Kaa; I have seen the end of everything Dalek, and you must make it happen, Doctor
<Flashy, Dalek-ky fireworks show, Dalek ships de-rezzing>
DW; <over explosions and pyros> DAVROS, COME WITH ME, I PROMISE I CAN SAVE YOU!
Davros; Never forget, Doctor, YOU DID THIS, I NAME YOU FOREVER, YOU ARE THE DESTROYER OF WORLDS! <agonized screaming>
Kaa; One will still die!
<Crucible goes KABLOOEY! with a Crucible-Shattering KABOOM!>
[/spoiler]

Always go with the Nazis for this stuff.
Ralph Fiennes as Amon Goeth in Schindler’s List.

I believe you are looking for The Hannibal Lecture.

Also The Reason You Suck or Evil Gloating may have what you’re looking for.
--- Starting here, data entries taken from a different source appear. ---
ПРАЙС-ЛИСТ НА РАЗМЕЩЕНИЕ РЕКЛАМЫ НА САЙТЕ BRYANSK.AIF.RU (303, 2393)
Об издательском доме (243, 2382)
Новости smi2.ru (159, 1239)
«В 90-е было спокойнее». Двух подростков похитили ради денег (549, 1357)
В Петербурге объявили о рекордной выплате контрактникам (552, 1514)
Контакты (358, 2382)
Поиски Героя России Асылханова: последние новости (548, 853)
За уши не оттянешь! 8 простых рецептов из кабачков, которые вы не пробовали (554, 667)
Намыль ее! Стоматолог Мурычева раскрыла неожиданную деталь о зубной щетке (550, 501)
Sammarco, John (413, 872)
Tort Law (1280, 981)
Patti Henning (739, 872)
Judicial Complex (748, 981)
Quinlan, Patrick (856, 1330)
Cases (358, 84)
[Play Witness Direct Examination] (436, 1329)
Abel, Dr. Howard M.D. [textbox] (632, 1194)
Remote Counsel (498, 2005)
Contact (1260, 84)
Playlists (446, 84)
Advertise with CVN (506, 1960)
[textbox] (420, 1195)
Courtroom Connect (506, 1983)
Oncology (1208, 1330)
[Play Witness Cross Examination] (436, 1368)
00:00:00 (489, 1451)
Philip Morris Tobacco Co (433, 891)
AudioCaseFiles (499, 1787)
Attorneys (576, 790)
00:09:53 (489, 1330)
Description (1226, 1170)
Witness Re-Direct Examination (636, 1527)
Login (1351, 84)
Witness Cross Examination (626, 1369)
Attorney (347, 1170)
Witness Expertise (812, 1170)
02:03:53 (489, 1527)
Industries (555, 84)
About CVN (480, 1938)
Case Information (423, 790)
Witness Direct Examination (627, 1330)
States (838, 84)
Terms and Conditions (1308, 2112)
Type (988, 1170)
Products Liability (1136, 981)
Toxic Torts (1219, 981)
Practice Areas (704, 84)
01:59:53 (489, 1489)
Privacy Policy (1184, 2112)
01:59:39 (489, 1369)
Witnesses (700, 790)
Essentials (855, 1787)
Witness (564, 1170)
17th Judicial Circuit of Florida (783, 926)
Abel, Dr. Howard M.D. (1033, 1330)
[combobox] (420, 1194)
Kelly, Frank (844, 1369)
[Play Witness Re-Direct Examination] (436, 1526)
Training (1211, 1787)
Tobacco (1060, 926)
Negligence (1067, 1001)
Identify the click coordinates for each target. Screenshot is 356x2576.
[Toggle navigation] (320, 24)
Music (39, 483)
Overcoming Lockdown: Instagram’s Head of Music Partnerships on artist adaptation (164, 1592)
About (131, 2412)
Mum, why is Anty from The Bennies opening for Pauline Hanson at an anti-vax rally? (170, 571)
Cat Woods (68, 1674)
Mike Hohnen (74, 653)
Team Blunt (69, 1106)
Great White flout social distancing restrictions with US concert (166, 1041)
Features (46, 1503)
Does anyone recall the SF novel in which the villain, recognizing himself to have been cast by fate and his own personality in the role of villain, waxes eloquent as to why villains should not do villainous monologues which give the captured protagonist’s friends time to rescue him – so eloquent on the subject, in fact, that he gives the protagonist’s friends time to rescue him? :slight_smile:

Not really a monologue, but the first thing that came to mind was from Get Smart: “It’s not Craw, it’s Craw!”

Hitler and Lee Tracy would have had something in common.

While Stanley’s reaction when Parson describes his side as “the bad guys” is an angry denial of being a villain (and one can argue that he is, at least, no more villainous than his enemies), his rant certainly came across that way:

Iago is a popular character for evil monologues.

My favorite is the “I hate the Moor” monologue. I don’t know if it’s been mentioned here yet, and if so, I apologize, but I love it.

It’s Act I, Scene III from Othello, lines 344 to the end. It’s so evil…

Glengary Glen Ross, Ricky Roma’s sales pitch:

Someone has to say it…

Only for twenty minutes in 1960.

"Look, kid, I’m going to let you in on a little secret. I know those paladins have filled your head with that “end of the world” nonsense, but I’ll level with you: I like the world. Some of my best evilness took place here. I wouldn’t mind ruling it, in fact. I’m certainly not about to destroy it unless I get REALLY bored. And I see you’re committed to the whole hero bit, which is OK. Good heroes make great villains, you know?

But you’re just not playing in my league right now. I’m, what, seven levels higher than you? Eight? More? So how about we just call this one a mulligan? I set you down someplace, and you go off and train for a few years. Fight a bunch of random encounters, maybe go on an adventure path or two, have some fun with it. Then you come back, hack your way through my minions, and we have ourselves a good final tussle, Hollywood style. It’ll be a hell of a lot more satisfying for both of us, if you ask me."

“You’re not regenerating anything. That eye? That’s your individual Idiot Tax. That’s what this fiasco costs you, personally. I want you to remember every moment of every day what happens if we sit on our lazy ASSES and rearrange the furniture in a ruined city instead of moving on to the next target. If I ever see you with more eyes than assholes, I’m going to shove one in the other and give your cloak to that hobgoblin.”

Both Xykon.

Those aren’t even his best, either. His best monolouges are print only, though.